Open riedel opened 3 years ago
BTW it would be easier to debug if it would not fail after nearly 2 hours :) . Seems to be a known problem that JSONB does not support \u0000 characters: https://www.postgresql.org/docs/13/datatype-json.html . So what would be the correct replacement encoding for \u0000 in FROST since the SensorThings API I guess allows any json encoding according to RFC4627 from what I could find in the specs.
Hmm, \u0000 is the NULL character. If that is the only content in the JSON field, the correct replacement would be setting the entire field to (SQL) NULL. Just out of interest, how many entries are there in this Observations table?
The problem is that we are having about 280 Million Observations. I think the null char is part of a whole string that was passed in the wrong way when parsing. I think we could I guess delete it. What happens if you push strings with unicode null into the data base at the moment?
Right now they just get stored as is, since the column is currently a TEXT field that accepts Unicode null characters. You could do a search on the null character to see which rows have one. Might take a while, but then you can see if it really is an issue or if they can just be cleaned out.
Thanks.
Yes, we are currently trying to do this now.

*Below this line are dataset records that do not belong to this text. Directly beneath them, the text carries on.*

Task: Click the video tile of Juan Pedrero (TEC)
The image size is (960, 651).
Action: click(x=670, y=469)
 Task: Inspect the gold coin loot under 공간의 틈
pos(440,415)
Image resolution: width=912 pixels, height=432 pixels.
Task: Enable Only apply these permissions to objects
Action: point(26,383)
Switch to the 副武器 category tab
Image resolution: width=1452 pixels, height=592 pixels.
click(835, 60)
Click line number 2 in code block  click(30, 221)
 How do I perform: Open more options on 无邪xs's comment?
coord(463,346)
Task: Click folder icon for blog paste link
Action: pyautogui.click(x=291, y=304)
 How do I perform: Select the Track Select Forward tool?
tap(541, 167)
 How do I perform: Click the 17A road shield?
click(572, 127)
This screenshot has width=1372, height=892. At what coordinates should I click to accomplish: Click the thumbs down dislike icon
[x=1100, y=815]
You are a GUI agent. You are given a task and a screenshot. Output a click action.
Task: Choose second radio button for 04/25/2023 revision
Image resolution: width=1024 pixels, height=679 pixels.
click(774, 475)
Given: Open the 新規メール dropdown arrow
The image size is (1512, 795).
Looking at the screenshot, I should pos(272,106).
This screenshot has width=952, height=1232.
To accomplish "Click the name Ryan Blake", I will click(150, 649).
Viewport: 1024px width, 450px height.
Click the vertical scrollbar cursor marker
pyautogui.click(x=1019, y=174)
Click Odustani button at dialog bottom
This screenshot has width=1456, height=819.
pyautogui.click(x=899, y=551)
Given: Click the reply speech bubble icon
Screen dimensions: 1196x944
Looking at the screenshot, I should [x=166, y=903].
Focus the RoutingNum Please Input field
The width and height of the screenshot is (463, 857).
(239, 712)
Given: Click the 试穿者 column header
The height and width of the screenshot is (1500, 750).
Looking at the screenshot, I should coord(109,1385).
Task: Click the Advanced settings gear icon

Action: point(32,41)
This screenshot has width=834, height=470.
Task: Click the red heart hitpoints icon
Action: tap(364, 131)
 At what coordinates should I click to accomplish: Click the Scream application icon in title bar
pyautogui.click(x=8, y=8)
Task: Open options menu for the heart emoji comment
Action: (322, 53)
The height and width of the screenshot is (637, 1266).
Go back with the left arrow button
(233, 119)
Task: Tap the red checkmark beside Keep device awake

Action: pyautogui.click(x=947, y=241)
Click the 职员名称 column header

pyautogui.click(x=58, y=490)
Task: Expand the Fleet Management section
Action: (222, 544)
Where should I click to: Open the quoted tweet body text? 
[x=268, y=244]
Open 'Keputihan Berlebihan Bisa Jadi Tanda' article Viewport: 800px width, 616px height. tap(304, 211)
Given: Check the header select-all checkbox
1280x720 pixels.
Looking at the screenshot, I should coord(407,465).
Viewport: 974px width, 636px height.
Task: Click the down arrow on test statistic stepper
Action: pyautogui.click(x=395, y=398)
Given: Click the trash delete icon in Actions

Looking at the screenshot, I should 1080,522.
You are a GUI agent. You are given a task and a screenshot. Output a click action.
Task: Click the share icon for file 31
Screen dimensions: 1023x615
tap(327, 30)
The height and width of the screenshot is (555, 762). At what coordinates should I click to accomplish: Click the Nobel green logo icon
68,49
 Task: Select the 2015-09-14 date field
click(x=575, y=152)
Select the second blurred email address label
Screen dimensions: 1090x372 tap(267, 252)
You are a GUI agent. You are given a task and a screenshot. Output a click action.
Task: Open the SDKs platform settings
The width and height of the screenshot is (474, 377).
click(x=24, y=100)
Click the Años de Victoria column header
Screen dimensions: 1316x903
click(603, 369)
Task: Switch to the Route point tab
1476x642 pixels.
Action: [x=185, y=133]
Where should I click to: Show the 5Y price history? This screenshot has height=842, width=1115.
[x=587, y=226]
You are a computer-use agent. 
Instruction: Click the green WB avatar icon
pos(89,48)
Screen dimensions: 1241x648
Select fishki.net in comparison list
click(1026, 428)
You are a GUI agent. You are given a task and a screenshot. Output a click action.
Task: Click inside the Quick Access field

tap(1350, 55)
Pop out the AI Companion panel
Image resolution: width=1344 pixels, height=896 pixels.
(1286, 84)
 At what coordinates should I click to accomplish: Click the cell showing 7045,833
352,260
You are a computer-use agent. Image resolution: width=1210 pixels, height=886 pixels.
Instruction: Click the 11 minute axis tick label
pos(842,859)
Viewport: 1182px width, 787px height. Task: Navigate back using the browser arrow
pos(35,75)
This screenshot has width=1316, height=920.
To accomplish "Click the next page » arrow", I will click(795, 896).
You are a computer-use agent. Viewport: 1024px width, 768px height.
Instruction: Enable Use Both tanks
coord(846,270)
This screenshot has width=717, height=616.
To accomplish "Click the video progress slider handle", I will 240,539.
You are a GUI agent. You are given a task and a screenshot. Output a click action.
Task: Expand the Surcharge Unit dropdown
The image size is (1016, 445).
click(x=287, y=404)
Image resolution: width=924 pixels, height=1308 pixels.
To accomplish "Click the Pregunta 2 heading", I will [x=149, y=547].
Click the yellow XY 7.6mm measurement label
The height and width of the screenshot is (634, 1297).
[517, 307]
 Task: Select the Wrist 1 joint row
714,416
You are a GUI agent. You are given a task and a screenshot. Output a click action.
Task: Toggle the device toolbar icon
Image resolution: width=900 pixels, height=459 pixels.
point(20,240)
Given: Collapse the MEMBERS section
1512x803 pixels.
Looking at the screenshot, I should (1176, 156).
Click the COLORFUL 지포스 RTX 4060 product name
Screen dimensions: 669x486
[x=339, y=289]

I thought there might be a way to escape the null somehow in FROST on top of postgres since it is a legal JSON character and only a problem of the specific database. But I guess it is an extreme edge case of FROST incompatibilty with the Sensorthings standard which references OData JSON which references the JSON RFC which allows null chars. Maybe it would be good to add a known to fail test case to document this.
We'll see if other users also encounter this issue. After the conversion to JSONB columns, trying to insert an entity with a null byte in a json string will return an error, so there should not be any new null bytes in the database going forward. We could look into adding an option to convert null bytes to another character (probably U+FFFD REPLACEMENT CHARACTER) on input.
But that won't help you with your current database that already has null bytes in the database...